FLORIDA : The office of Florida Republican Gov. Ron DeSantis sharply rebuked media outlet Axios and a Holocaust historian for using the latter’s purported academic credentials to malign a state law against LGBT indoctrination in public schools.
In 2022, Florida enacted its Parental Rights in Education law over intense left-wing activist and corporate pressure. The law bans schools from teaching children in kindergarten through third grade about transgenderism and other sexuality-related issues, limits discussions of sexuality for older children to “age appropriate” content and requires parents to be informed of any changes that could affect their child’s physical, emotional, or mental well-being. The following year, with the backing of a bigger Republican legislative majority, the ban was expanded to all grade levels.
Left-wing activists and their media allies misleadingly dubbed the measure a “Don’t Say Gay Bill,” framing it as a hateful attack on LGBT teachers and students and scoffing at the notion that it tackles a real problem, despite scores of examples of teachers engaging in LGBT activism in schools.
Despite their failure to dissuade lawmakers, opponents never stopped attacking the law. On Tuesday, Axios published a story with the ominous title “Holocaust historian sees parallels in today’s anti-LGBTQ+ laws.” It promoted a recent talk at the Florida Holocaust Museum by Dr. Jake Newsome, a self-described “award winning scholar of German and American LGBTQ+ history” who specializes in the Nazis’ persecution of homosexual men, one of many groups targeted during the Holocaust.
“Sound familiar?” Newsome asked the audience after detailing the Nazis’ banning of books promoting homosexuality. “In today’s era of the Republican Party’s ‘Don’t Say Gay’ bills, we need the pink triangle more than ever,” he added, referring to the identifying badges gay prisoners were made to wear in concentration camps.

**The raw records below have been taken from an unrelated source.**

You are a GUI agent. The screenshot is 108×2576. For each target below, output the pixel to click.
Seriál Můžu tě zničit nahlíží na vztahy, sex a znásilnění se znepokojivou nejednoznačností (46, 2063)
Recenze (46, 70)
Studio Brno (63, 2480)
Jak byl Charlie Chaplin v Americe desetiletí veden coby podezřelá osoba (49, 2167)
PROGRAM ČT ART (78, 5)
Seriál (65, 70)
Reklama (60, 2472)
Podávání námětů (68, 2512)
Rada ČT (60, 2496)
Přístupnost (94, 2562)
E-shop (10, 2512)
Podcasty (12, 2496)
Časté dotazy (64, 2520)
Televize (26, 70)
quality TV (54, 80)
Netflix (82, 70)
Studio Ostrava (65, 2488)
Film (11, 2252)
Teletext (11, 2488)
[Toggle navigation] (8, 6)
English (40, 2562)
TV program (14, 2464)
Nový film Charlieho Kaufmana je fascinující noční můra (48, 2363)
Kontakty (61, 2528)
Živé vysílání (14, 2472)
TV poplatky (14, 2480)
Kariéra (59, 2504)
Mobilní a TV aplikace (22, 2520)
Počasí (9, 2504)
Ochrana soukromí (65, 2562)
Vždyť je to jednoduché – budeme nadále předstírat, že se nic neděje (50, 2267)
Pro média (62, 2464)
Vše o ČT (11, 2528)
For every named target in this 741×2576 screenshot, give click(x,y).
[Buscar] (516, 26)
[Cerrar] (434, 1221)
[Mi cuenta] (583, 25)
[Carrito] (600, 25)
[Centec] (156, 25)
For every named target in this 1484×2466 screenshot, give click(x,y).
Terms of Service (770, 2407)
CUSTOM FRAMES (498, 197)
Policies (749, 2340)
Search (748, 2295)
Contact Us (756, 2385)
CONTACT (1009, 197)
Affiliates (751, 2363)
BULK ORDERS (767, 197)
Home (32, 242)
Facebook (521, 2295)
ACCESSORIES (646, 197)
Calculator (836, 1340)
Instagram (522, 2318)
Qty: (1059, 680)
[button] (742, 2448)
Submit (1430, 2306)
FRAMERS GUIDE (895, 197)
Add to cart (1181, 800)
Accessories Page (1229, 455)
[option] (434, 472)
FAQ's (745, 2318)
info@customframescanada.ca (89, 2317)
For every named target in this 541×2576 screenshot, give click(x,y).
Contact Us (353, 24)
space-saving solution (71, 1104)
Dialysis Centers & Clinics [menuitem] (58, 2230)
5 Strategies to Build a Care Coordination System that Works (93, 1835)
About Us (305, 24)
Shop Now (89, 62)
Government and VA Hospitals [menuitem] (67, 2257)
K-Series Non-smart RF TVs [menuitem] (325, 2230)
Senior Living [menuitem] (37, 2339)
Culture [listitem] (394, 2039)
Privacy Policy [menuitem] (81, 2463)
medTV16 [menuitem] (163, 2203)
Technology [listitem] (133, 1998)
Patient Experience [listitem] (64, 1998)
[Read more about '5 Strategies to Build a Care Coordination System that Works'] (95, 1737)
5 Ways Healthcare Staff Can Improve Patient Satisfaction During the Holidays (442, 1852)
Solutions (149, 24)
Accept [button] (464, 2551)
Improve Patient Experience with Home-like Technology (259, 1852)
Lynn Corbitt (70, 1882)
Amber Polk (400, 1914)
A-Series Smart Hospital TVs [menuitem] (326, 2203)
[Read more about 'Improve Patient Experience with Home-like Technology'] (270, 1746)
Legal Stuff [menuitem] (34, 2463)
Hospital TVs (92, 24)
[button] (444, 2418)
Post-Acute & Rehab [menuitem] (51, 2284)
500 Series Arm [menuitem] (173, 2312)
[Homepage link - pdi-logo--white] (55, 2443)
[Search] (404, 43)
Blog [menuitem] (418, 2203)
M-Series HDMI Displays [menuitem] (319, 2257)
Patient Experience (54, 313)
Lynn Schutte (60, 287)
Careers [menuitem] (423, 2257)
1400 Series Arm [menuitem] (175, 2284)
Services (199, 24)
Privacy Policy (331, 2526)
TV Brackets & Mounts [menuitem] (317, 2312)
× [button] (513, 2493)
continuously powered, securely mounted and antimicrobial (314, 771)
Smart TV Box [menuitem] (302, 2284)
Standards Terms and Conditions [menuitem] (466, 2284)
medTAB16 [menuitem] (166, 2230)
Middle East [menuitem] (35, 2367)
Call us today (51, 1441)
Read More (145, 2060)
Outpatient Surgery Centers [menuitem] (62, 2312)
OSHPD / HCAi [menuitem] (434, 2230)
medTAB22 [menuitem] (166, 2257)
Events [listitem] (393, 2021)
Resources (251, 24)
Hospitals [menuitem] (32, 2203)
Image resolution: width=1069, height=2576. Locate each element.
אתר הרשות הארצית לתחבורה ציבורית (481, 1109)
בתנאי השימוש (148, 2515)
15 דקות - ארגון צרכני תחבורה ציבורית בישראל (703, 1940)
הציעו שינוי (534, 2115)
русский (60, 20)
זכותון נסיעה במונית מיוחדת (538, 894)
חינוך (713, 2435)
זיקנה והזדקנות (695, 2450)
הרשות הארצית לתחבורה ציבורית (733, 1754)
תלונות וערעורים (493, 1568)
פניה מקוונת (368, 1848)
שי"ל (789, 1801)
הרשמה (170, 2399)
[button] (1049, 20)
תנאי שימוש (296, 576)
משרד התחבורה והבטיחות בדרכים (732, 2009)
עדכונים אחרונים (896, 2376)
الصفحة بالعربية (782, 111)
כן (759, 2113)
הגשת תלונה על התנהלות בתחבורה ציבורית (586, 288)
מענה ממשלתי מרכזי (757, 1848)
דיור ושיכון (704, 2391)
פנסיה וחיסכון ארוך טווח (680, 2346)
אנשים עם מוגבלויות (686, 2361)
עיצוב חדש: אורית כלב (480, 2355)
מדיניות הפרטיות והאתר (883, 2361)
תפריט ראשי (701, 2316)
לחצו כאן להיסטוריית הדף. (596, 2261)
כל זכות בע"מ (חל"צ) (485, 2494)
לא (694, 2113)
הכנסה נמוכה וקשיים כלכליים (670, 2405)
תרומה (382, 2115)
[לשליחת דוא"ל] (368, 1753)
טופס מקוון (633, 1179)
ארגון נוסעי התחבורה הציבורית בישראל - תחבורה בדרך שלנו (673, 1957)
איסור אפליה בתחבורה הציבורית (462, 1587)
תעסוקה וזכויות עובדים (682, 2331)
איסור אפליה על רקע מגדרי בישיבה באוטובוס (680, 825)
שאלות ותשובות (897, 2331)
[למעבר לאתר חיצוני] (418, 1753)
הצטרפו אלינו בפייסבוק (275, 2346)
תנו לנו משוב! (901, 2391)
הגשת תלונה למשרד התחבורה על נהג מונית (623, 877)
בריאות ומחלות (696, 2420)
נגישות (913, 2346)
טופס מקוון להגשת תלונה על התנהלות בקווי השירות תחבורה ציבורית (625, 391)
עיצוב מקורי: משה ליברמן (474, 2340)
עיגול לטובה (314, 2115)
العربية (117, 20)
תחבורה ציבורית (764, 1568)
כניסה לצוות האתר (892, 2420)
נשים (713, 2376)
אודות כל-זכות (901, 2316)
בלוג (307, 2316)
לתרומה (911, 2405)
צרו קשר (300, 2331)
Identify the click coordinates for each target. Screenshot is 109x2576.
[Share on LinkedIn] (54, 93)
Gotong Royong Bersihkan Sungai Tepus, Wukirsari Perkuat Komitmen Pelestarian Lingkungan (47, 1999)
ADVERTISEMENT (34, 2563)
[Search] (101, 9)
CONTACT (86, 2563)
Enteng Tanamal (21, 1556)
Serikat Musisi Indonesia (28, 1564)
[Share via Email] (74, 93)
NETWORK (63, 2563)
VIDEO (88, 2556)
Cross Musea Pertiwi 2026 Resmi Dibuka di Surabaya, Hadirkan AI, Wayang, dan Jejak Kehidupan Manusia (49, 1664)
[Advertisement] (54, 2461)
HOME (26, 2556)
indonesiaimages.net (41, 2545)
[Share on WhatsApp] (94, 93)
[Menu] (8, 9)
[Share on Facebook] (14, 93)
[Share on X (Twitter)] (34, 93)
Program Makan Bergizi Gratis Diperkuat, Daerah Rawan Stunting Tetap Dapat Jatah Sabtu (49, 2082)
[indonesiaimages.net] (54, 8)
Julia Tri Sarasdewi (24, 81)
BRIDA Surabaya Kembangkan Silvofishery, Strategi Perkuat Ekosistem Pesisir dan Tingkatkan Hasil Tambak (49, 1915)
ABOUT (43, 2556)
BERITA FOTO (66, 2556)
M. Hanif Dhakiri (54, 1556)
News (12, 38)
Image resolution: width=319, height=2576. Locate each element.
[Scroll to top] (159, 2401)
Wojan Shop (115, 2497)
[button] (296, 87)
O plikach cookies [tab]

Supporting Newsome’s narrative, Axios’ Kathryn Varn wrote that “Florida and other GOP-led states have recently passed legislation restricting health care, bathroom use and public expression for transgender and gay people,” and falsely denied there is evidence of LGBT indoctrination in schools.
Florida’s Voice reported that several DeSantis representatives quickly and strongly pushed back on such claims.
“Journo-activists continue to repeat the lies about the Parental Rights in Education bill that — just last week — the media had to admit were all fabricated when the settlement was reached that dismisses the case against the law,” communications director Bryan Griffin said. “(Axios) actually published a story amplifying and pushing the perspective of an activist who compared removing sexual content and radical gender identity from K-3rd grade public school classrooms with Nazi Germany. Dishonest media activism at its very worst.”
“This isn’t news. This is propaganda, and it has nothing to do with the Parental Rights in Education Act,” press secretary Jeremy Redfern added. “Equating parental rights with the Holocaust is absurd and disrespectful.”
“It is beyond absurd to equate Florida’s parental rights law, which prohibits instruction in gender ideology and age-inappropriate materials, to the Holocaust,” prominent DeSantis spokeswoman Christina Pushaw added. “Any historian who makes such claims makes a mockery of his profession.”
The officials referred to a settlement reached earlier this month ending a legal challenge to the law, which LGBT activists tried to claim as a victory because it clarified that the law did not do certain things that were never in the law but the media accused it of doing, such as literally prohibiting any reference to homosexuality or transgenderism in schools.
“We fought hard to ensure this law couldn’t be maligned in court, as it was in the public arena by the media and large corporate actors,” Florida general counsel Ryan Newman said on March 11. “We are victorious, and Florida’s classrooms will remain a safe place under the Parental Rights in Education Act.”
DeSantis, who unsuccessfully sought the Republican presidential nomination this year, has made curbing the societal influence of woke ideology a cornerstone of his governorship, from K-12 schools and academia to revoking Disney’s special privileges and divesting state funds from corporations involved in “social justice.”